Citizen uprisings in Libya, Syria subject of annual talk
KALAMAZOO--An expert on governmental repression and human rights will address the citizen uprisings in Libya and Syria when he presents Western 九一麻豆制片厂 University's 2012 Samuel I. Clark Lecture.
George A. Lopez, with the University of Notre Dame's Kroc Institute for International Peace Studies, will speak on "Liberating Libya, Strangling Syria: Intervening for Human Rights and Protection" at 7 p.m. Wednesday, March 14. The event, which is free and open to the public, will take place in the Fetzer Center's Putney Auditorium on the main WMU campus.
Lopez holds the Rev. Theodore M. Hesburgh, C.S.C., Chair in Peace Studies at the Kroc Institute and has been recognized repeatedly as an outstanding teacher by Notre Dame. He also is an advisor to the U.N. Security Council, the European Union, and numerous governments, foundations and organizations involved in human rights, international affairs and peace research.
A prominent scholar and commentator, he studies the problems of state violence, especially economic sanctions, gross violations of human rights, and ethics and the use of force.

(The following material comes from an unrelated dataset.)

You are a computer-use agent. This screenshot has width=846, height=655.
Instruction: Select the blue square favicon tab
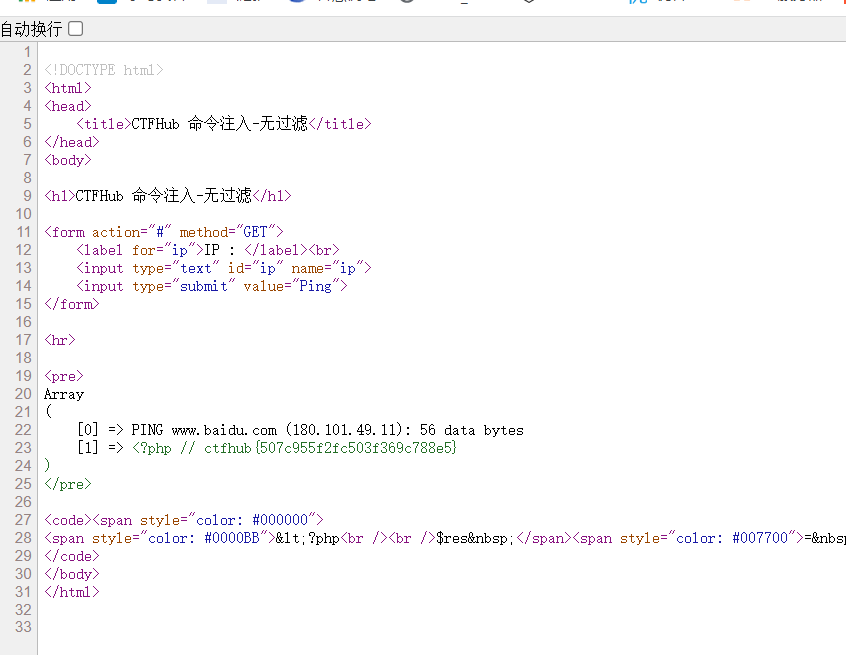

His findings and perspectives on have been featured by news outlets such as the New York Times, Reuters, CNN, PBS and CBS News.
Working with David Cortright, Kroc Institute director of policy studies, Lopez has written five books and more than 25 articles and book chapters on economic sanctions. His research with Cortright detailing the unlikely presence of weapons of mass destruction in Iraq appeared before the Iraq War in Arms Control Today and was further articulated after the war in Foreign Affairs.
In much of that work, Lopez argues against reflexively resorting to military force. "The punish-and-destroy model is not the answer," he has stated. "Diplomatic strategies can and do work effectively, but they have been overshadowed by the constant drumbeat of war."
Lopez has served from October 2010 to July 2011 on the U.N. Panel of Experts for monitoring and implementing U.N. sanctions on North Korea. He also has served as a senior research associate at the Carnegie Council on Ethics and International Affairs, Jennings Randolph Fellow at the U.S. Institute of Peace, interim executive director and board chair for The Bulletin of the Atomic Scientists, and chair of a committee for the MacArthur Foundation's Program in Peace and International Cooperation.
WMU's Clark Lecture is an annual memorial event honoring the late Dr. Samuel Clark, WMU professor emeritus of political science and founding dean of the Lee Honors College at the University. This year's lecture is being co-sponsored by the Institute of Government and Politics and the Haenicke Institute for Global Education.